Pointing records for text and elements
>> BEGIN
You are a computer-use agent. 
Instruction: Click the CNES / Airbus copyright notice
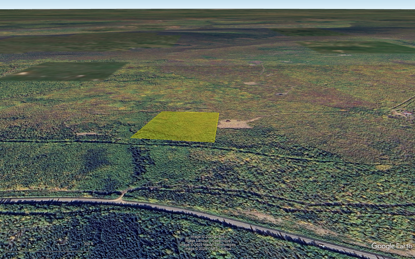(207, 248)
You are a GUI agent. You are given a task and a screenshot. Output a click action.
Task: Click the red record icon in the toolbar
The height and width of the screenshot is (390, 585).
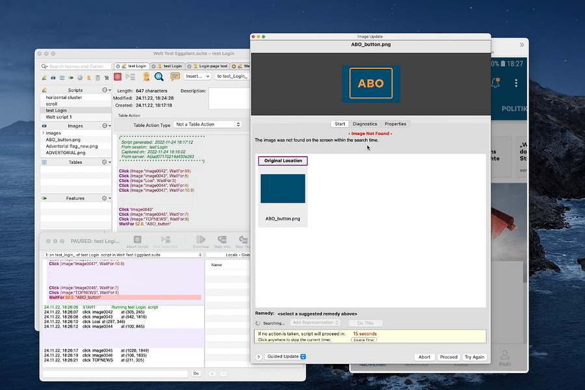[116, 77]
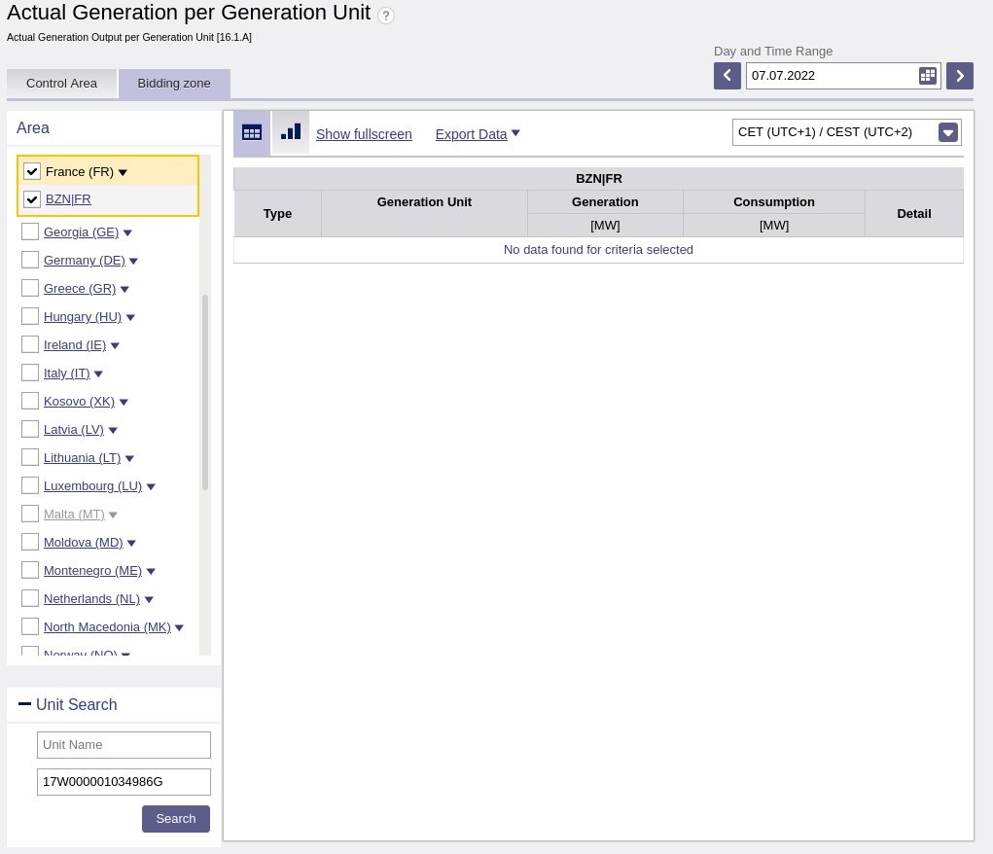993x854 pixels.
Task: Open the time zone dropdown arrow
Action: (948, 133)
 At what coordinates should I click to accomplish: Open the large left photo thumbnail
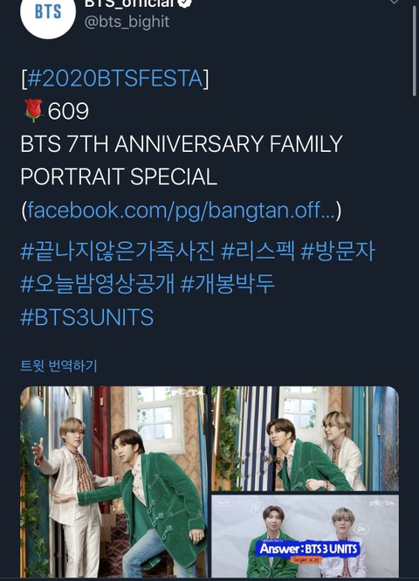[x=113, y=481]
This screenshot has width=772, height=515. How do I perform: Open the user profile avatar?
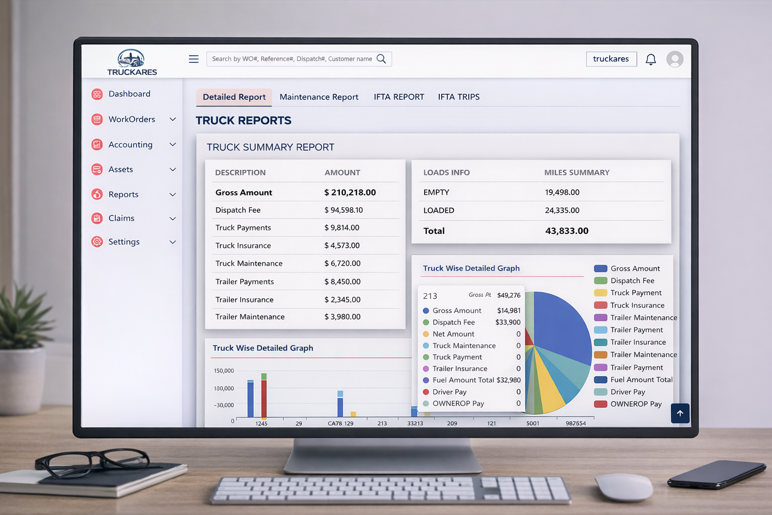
>> END
>> BEGIN
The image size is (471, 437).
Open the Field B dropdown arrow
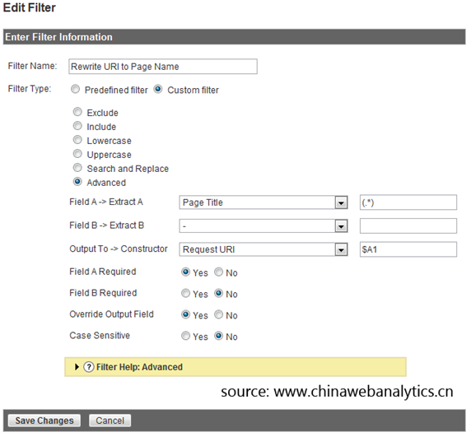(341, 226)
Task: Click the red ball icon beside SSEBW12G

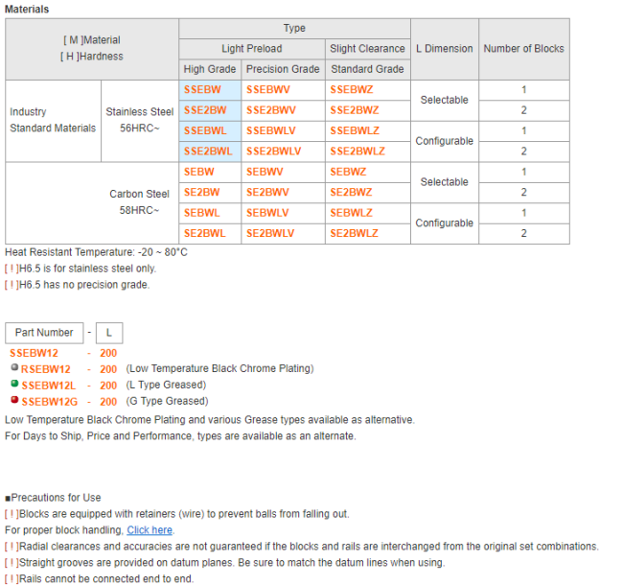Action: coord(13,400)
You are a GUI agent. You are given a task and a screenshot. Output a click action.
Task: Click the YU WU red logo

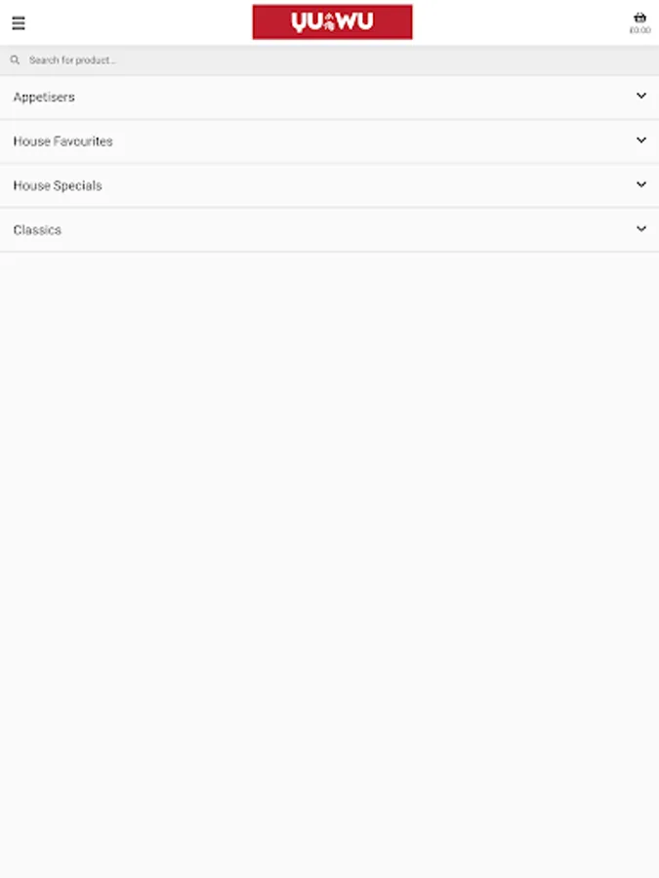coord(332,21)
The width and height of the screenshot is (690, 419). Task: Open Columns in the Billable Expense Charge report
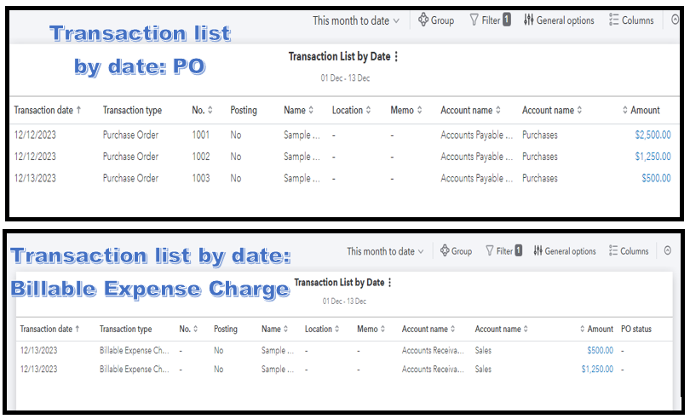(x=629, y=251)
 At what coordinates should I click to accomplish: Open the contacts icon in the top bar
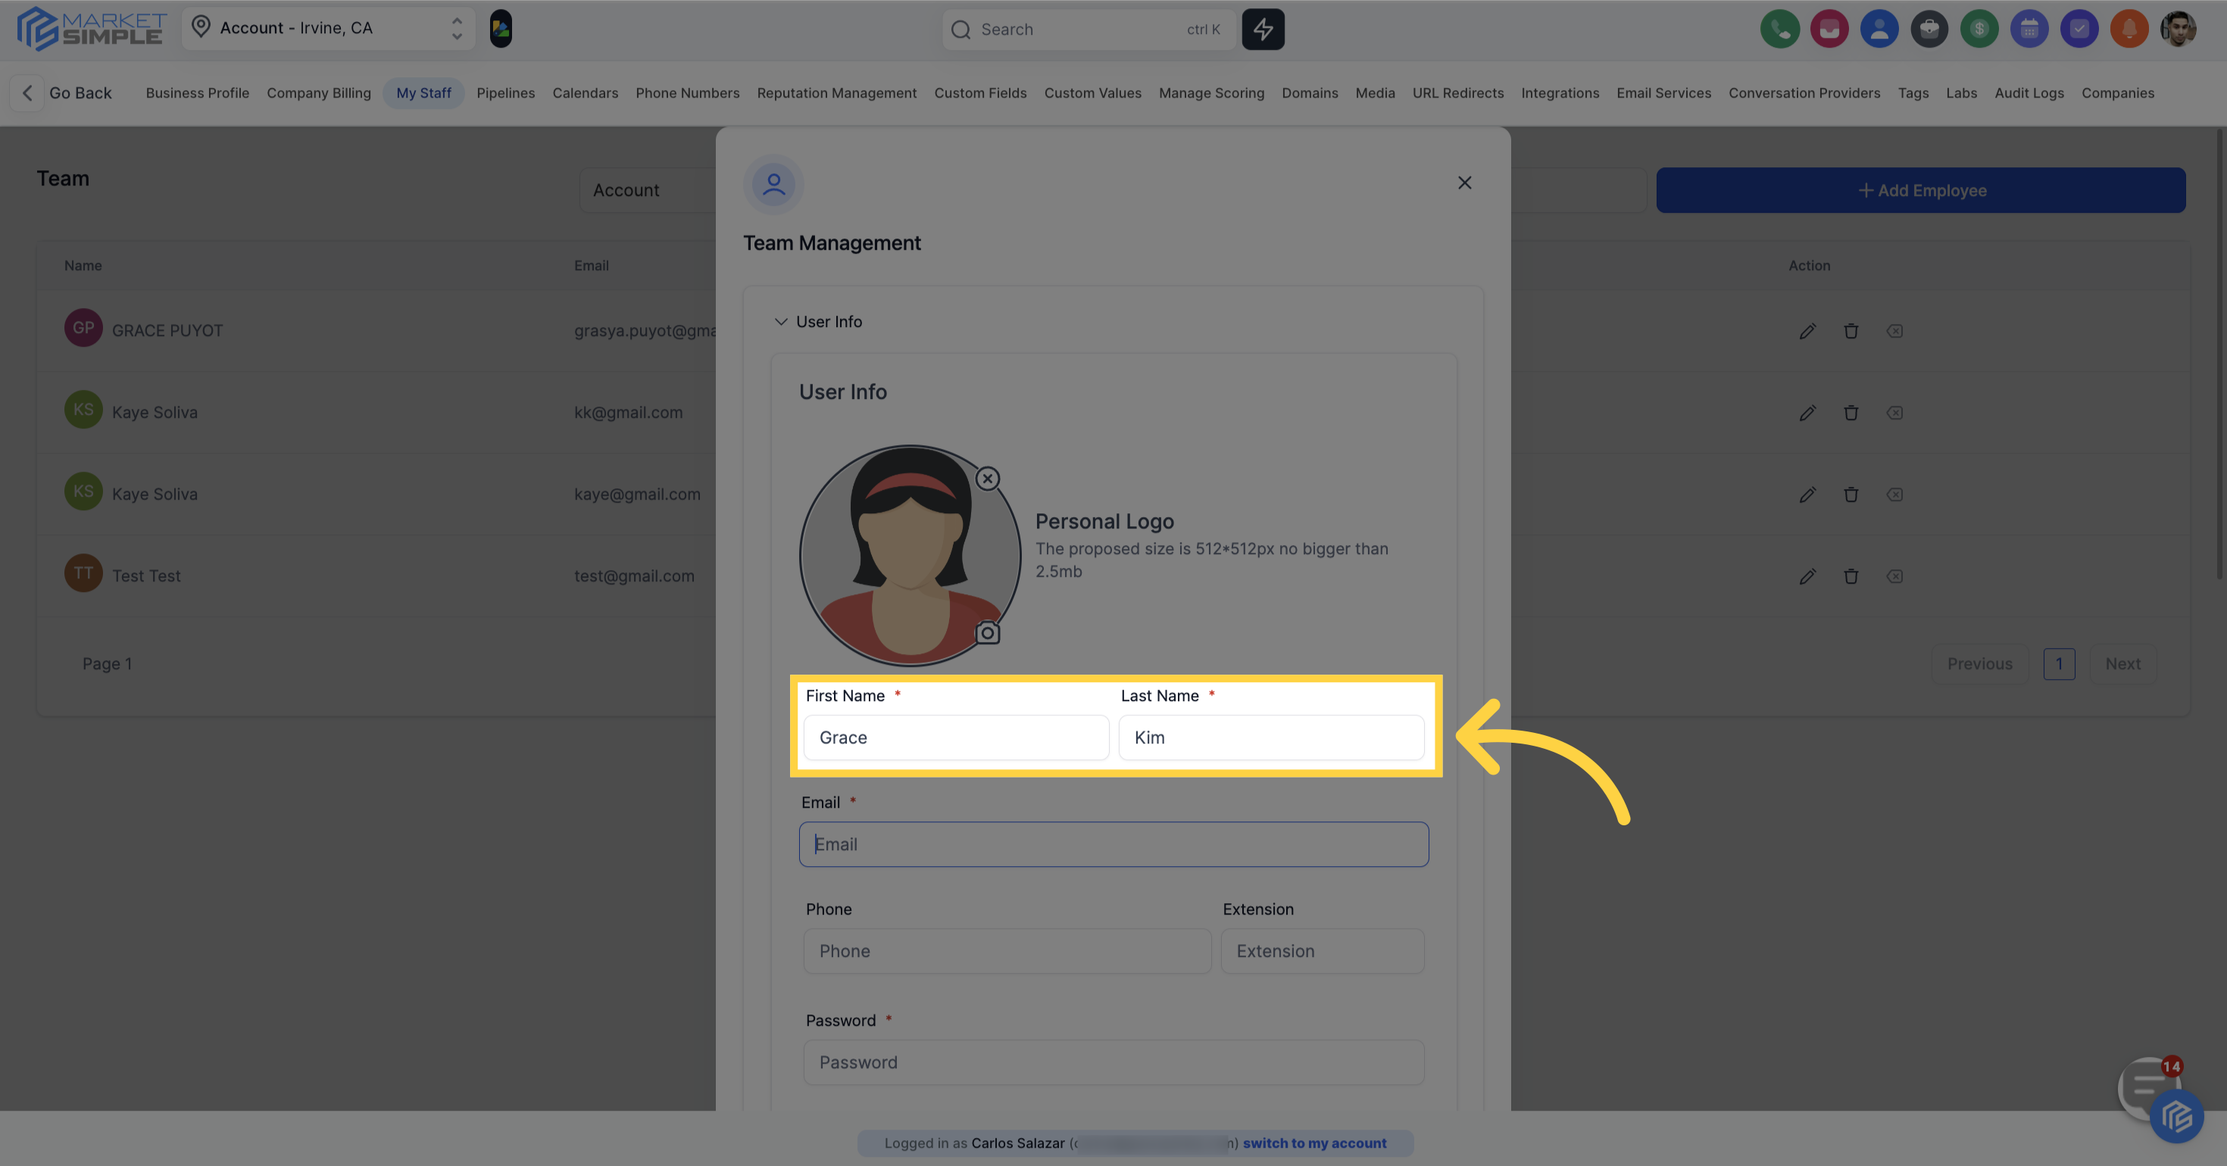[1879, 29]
>> END
Rewrite the stretch of records from the line containing "You are a computer-use agent." through the line containing "Action: (948, 133)", changing "screenshot" to "screen capture" and keeping everything else the same. Leave the pictures out.

You are a computer-use agent. 
Instruction: Click the CNES / Airbus copyright notice
(207, 248)
You are a GUI agent. You are given a task and a screen capture. Output a click action.
Task: Click the red record icon in the toolbar
The height and width of the screen capture is (390, 585).
[116, 77]
993x854 pixels.
Task: Open the time zone dropdown arrow
Action: (948, 133)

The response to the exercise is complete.